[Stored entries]
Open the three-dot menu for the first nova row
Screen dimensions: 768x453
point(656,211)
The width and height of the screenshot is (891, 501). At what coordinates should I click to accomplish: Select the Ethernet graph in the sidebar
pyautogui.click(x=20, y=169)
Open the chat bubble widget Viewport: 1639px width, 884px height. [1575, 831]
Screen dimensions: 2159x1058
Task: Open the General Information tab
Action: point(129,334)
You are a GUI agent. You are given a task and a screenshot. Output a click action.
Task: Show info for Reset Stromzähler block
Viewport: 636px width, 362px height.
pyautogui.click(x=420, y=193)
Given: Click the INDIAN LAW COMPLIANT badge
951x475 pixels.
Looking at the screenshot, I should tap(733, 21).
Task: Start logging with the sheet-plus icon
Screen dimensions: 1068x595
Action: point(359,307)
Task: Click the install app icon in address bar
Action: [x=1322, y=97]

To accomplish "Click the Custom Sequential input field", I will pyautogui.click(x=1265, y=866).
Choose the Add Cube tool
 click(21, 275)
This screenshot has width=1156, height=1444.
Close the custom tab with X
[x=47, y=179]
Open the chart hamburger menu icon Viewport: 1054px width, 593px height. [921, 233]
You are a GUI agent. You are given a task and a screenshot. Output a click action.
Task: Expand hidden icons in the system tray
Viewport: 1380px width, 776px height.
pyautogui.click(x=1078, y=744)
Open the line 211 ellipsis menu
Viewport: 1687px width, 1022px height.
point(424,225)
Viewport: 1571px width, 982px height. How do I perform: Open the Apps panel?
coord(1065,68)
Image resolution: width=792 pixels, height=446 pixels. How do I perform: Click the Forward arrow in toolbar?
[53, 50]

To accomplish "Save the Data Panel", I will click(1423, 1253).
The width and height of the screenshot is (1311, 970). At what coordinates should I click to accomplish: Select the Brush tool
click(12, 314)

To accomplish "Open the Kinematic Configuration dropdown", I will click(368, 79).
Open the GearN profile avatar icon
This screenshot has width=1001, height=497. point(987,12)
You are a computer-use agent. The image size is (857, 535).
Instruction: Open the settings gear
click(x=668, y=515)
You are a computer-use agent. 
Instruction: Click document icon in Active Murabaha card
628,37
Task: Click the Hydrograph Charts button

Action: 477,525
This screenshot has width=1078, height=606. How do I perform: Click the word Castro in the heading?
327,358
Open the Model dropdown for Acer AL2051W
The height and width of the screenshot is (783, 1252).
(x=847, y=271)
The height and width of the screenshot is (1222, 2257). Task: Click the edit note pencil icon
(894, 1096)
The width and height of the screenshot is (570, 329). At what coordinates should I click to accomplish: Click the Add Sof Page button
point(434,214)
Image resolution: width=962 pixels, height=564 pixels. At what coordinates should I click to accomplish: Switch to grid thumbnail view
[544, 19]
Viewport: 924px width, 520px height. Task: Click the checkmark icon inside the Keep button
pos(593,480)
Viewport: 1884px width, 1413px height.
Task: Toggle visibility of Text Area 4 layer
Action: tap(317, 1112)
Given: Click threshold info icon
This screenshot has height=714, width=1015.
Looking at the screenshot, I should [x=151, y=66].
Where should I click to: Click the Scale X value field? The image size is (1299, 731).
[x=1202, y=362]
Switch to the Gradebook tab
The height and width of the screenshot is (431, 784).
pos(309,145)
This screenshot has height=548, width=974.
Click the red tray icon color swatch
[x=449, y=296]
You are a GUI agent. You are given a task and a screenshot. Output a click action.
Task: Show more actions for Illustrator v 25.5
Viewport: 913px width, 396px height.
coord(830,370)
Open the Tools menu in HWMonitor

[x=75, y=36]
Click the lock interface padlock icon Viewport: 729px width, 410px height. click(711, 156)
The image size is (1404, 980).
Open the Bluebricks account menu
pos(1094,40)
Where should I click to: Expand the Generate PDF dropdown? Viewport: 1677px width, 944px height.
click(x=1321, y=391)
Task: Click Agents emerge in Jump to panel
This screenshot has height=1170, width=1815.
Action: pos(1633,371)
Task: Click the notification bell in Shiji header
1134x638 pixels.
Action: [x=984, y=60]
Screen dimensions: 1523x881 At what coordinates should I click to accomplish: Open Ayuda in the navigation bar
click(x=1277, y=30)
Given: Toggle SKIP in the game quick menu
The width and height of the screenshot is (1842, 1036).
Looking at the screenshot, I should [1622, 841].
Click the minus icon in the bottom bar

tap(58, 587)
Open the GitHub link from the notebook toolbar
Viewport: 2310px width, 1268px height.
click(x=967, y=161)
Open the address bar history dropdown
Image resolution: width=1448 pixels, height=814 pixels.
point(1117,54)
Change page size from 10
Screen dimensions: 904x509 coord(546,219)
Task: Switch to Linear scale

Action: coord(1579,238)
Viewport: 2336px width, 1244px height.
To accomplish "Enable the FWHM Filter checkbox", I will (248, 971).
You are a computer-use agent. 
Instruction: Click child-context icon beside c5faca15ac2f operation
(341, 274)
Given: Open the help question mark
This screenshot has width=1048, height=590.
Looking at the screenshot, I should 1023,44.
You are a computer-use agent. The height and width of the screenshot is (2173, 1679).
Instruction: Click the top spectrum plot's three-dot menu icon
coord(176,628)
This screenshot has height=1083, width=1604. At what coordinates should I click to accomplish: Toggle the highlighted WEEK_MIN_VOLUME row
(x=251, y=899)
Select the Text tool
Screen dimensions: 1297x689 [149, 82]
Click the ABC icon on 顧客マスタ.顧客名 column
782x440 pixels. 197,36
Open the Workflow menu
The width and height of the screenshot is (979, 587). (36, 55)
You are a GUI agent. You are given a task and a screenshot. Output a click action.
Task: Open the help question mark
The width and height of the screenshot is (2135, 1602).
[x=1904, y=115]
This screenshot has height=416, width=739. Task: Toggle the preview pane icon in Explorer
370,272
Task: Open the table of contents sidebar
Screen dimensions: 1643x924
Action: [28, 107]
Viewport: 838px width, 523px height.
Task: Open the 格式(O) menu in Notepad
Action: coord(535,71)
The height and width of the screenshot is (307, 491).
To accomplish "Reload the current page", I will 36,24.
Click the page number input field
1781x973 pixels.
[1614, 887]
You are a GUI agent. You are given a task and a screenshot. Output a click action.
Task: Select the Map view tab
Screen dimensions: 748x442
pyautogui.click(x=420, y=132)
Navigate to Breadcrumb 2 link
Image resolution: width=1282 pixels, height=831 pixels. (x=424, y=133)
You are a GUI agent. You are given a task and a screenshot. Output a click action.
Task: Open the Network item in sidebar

== WHAT TO WORK ON ==
Retype exactly the lines from the one containing "Screen dimensions: 748x442" through the end of the data. Add nothing.

== ANSWER ==
Screen dimensions: 748x442
pyautogui.click(x=420, y=132)
Navigate to Breadcrumb 2 link
Image resolution: width=1282 pixels, height=831 pixels. (x=424, y=133)
You are a GUI agent. You are given a task and a screenshot. Output a click action.
Task: Open the Network item in sidebar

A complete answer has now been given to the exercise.